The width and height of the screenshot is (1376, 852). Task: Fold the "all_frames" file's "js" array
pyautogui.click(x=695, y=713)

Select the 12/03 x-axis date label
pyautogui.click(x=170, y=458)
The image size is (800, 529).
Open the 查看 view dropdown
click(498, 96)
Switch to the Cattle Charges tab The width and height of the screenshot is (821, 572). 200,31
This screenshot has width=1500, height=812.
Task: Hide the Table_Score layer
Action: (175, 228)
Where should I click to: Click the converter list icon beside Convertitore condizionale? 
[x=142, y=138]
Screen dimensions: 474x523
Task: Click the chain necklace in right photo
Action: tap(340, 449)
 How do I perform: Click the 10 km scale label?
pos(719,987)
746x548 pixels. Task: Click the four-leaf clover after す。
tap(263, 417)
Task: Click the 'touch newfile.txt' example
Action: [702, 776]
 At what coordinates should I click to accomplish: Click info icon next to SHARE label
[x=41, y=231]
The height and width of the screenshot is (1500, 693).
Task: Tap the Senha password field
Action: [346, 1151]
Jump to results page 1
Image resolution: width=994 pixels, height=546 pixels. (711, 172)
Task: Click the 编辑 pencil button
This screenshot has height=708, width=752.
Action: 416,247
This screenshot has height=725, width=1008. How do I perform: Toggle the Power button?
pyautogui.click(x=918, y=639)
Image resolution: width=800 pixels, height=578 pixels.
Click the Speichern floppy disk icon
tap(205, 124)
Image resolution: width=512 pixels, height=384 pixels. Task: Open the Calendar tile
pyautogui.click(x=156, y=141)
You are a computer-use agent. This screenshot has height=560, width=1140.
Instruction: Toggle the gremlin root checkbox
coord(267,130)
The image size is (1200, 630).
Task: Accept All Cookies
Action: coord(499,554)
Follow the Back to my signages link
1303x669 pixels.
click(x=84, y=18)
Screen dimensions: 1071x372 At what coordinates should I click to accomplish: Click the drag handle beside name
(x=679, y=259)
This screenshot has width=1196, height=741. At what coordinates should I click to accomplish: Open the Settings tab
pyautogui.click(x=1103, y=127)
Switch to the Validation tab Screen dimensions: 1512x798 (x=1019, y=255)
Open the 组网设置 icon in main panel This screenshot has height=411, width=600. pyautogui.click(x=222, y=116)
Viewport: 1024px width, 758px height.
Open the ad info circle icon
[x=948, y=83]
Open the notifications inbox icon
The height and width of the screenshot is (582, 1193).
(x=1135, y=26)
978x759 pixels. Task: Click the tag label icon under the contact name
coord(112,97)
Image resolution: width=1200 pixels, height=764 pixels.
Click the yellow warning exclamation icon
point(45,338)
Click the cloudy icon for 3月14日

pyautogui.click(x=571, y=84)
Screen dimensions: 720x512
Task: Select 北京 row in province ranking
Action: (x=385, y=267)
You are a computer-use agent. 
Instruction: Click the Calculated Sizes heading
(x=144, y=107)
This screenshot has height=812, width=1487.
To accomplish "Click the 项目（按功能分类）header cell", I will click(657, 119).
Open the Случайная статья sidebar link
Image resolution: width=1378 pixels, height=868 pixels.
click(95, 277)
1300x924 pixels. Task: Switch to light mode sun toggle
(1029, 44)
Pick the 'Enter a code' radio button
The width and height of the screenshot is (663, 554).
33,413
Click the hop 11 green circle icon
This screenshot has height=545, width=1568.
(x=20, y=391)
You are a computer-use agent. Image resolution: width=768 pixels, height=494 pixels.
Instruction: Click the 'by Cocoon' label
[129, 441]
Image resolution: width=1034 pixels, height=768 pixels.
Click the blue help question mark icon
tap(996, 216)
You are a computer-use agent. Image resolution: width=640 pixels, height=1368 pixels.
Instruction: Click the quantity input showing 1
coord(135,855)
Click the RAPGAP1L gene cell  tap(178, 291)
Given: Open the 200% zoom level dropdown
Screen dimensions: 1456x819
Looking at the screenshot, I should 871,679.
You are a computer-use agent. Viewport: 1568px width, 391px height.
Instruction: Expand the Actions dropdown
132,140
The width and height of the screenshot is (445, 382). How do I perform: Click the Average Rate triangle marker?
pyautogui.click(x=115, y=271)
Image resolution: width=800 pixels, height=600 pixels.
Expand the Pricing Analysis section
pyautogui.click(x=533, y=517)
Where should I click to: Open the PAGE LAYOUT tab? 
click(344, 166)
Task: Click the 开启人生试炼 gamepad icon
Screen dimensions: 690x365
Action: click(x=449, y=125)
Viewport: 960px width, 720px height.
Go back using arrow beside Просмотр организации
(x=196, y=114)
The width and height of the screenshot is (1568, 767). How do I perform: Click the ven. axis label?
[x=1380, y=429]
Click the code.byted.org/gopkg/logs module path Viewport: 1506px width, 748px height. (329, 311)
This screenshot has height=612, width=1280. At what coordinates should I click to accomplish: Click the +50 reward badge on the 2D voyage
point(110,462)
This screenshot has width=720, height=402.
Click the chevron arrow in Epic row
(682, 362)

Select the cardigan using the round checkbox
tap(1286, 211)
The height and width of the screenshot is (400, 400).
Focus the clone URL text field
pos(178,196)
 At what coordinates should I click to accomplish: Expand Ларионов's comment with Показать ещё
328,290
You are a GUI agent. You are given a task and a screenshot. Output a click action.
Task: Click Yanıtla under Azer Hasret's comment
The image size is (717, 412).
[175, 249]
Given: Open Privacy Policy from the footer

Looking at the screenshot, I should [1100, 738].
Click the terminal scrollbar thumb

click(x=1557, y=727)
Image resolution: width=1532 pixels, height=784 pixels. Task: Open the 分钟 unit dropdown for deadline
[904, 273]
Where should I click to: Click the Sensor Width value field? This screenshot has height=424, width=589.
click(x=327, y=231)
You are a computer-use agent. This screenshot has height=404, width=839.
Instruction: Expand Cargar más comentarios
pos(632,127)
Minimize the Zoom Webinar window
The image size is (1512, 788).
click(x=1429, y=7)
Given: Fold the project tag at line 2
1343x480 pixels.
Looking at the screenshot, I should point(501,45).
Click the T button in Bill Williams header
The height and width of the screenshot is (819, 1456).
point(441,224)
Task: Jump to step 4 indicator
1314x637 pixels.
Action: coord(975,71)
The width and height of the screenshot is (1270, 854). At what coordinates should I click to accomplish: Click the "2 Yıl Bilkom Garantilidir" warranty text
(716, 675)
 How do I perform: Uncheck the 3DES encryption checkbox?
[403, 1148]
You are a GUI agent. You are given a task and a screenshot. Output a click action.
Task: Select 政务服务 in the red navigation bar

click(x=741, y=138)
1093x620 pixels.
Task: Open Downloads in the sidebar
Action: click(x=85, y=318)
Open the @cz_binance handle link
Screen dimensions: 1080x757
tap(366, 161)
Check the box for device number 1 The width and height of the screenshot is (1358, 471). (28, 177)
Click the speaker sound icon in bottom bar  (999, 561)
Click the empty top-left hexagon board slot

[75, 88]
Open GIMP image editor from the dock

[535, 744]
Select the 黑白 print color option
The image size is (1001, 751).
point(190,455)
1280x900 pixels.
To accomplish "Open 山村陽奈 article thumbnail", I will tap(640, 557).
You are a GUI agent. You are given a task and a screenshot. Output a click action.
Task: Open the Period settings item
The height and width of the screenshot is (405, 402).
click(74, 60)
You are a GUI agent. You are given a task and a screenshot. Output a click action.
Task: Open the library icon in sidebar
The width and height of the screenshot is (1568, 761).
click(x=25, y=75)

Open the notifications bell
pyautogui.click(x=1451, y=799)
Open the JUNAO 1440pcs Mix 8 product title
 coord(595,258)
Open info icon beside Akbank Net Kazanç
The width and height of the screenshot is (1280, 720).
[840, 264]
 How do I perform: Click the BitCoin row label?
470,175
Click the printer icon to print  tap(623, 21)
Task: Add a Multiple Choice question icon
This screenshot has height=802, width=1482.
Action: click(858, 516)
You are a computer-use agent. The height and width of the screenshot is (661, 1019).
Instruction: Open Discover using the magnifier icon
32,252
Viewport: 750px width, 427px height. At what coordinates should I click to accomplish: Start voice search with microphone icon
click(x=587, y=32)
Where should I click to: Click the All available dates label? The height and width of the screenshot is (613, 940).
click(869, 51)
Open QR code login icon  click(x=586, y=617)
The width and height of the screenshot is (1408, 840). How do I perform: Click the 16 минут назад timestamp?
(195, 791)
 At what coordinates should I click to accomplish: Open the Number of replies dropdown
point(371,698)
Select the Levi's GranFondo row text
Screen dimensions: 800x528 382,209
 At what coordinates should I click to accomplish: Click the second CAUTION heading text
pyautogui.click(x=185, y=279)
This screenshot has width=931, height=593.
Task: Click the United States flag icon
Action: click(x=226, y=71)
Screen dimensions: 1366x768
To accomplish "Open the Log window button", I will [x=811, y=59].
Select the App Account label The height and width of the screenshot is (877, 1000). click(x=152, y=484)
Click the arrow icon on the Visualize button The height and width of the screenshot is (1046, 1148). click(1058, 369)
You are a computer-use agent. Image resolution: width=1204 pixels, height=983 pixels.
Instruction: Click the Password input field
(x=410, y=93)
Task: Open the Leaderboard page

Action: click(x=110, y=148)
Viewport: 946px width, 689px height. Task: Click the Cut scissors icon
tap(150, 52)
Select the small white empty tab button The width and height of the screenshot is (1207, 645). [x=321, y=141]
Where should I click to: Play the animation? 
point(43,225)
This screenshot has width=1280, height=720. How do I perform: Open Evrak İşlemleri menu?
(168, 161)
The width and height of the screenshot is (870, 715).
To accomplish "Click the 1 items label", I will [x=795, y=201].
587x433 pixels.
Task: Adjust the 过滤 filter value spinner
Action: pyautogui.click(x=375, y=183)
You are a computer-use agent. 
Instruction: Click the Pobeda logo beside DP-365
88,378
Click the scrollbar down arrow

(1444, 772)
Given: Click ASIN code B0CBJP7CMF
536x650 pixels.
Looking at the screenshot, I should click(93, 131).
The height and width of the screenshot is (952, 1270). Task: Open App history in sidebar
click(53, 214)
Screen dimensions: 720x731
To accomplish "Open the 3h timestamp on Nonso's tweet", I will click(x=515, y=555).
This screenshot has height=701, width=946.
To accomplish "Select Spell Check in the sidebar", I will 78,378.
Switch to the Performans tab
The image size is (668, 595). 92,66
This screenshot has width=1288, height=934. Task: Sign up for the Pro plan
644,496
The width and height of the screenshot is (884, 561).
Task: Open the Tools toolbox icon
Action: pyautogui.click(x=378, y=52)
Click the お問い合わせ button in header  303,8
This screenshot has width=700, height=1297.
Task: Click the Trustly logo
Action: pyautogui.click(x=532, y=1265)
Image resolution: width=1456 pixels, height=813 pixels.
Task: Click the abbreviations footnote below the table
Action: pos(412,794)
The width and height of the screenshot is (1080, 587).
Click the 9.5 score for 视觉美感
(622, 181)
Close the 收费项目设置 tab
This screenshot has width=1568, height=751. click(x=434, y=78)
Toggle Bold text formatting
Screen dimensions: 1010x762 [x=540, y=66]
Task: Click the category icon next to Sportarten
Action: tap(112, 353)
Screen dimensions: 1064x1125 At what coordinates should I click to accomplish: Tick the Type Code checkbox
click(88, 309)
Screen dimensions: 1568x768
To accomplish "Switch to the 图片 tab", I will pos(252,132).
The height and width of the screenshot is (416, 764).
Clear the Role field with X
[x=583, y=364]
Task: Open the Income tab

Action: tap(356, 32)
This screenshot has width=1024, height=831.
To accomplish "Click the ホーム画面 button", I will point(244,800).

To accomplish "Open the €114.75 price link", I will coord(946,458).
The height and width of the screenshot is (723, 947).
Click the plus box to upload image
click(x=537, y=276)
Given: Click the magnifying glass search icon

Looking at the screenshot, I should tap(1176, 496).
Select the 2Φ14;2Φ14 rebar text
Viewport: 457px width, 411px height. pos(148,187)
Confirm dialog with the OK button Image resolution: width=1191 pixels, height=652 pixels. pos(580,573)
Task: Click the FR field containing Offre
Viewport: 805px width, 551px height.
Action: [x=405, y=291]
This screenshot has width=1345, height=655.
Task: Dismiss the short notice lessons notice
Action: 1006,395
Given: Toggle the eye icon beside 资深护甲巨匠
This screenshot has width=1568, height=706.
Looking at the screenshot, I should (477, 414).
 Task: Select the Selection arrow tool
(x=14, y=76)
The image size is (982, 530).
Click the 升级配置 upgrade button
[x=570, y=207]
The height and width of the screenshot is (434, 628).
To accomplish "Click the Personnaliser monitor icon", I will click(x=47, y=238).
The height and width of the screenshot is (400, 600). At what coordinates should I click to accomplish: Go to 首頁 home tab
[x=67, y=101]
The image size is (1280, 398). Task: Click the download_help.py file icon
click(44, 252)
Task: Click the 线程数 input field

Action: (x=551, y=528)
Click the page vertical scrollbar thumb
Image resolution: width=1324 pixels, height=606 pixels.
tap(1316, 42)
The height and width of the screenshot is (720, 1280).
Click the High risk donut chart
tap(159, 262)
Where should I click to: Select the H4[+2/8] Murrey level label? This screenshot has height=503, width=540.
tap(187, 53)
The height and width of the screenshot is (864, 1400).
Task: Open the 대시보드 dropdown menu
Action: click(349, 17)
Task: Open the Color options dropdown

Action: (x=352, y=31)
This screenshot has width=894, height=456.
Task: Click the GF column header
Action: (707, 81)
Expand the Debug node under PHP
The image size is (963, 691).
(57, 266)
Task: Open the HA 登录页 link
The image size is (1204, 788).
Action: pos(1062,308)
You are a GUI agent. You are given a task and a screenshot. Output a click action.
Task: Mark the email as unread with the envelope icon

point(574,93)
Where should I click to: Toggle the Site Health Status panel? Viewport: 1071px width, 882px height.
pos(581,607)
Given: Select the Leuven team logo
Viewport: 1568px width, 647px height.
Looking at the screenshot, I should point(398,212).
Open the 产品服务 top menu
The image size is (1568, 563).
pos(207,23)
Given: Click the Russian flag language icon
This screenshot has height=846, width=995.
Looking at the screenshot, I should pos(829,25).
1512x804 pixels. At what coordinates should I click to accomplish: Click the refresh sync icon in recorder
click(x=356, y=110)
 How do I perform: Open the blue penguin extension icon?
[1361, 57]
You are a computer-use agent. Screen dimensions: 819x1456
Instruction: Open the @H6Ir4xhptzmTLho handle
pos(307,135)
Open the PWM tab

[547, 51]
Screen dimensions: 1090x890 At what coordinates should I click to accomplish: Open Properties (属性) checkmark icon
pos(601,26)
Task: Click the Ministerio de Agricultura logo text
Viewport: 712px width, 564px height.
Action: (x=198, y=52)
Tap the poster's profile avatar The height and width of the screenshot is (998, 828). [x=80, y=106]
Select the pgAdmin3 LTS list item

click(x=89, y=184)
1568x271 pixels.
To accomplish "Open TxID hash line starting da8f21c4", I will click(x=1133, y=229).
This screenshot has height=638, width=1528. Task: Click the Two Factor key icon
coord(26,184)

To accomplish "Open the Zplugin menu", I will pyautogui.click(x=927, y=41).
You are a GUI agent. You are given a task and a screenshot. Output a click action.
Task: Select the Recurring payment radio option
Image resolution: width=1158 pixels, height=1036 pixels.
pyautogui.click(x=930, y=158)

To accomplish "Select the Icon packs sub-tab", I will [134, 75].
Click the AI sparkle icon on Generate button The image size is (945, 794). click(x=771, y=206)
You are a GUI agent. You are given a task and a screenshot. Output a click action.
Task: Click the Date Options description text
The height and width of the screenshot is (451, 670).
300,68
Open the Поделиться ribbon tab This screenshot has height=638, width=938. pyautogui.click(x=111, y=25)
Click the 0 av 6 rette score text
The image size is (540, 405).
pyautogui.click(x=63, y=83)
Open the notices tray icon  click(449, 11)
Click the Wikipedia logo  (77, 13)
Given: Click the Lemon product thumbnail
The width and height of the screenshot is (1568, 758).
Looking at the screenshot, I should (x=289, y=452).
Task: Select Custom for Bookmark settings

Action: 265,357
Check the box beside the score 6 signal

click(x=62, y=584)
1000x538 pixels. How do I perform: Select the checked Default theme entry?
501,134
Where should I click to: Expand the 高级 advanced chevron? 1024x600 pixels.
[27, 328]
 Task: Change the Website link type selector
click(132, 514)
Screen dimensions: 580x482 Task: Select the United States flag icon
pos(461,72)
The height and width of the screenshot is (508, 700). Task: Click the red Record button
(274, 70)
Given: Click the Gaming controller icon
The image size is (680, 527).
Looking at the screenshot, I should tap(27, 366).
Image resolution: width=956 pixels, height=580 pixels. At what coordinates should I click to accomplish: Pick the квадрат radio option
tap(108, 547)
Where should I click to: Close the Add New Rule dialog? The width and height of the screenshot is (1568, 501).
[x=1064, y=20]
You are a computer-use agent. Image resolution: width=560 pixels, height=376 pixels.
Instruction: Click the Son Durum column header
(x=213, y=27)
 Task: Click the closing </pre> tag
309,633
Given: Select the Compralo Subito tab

- [WHAT IS REQUIRED]:
Pull every line containing "thumbnail" out of the entries.

- [EXERCISE RESPONSE]:
To accomplish "Open 山村陽奈 article thumbnail", I will tap(640, 557).
Given: Click the Lemon product thumbnail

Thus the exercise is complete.